• **What needs to be done**
From the data below, repeat exactly the lines from the line with "Switch map style to Light 1" to the line with "Viewport: 868px width, 460px height.", both included.

• **Dataset entries**
◇ ◇ ◇ ◇ ◇

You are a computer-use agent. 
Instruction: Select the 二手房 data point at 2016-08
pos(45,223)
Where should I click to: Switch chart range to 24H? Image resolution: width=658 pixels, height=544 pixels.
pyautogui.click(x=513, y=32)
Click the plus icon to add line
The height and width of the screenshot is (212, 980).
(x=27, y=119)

◇ ◇ ◇ ◇ ◇

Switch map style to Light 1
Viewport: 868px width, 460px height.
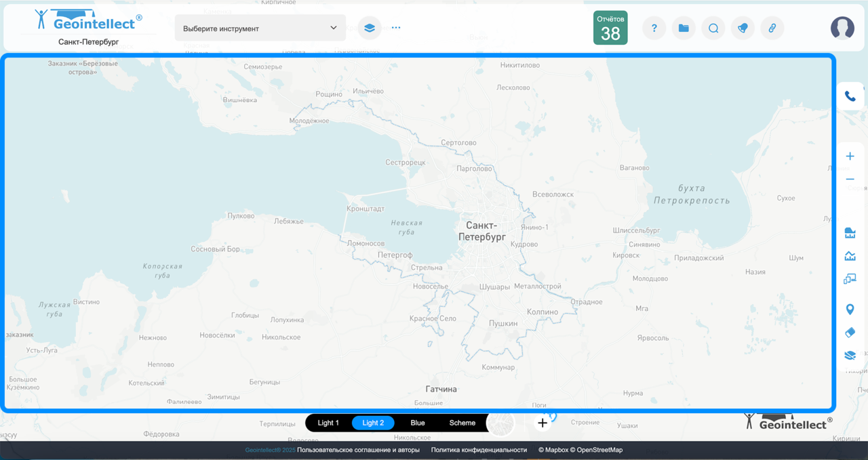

◇ ◇ ◇ ◇ ◇

• **Exercise output**
Switch map style to Light 1
Viewport: 868px width, 460px height.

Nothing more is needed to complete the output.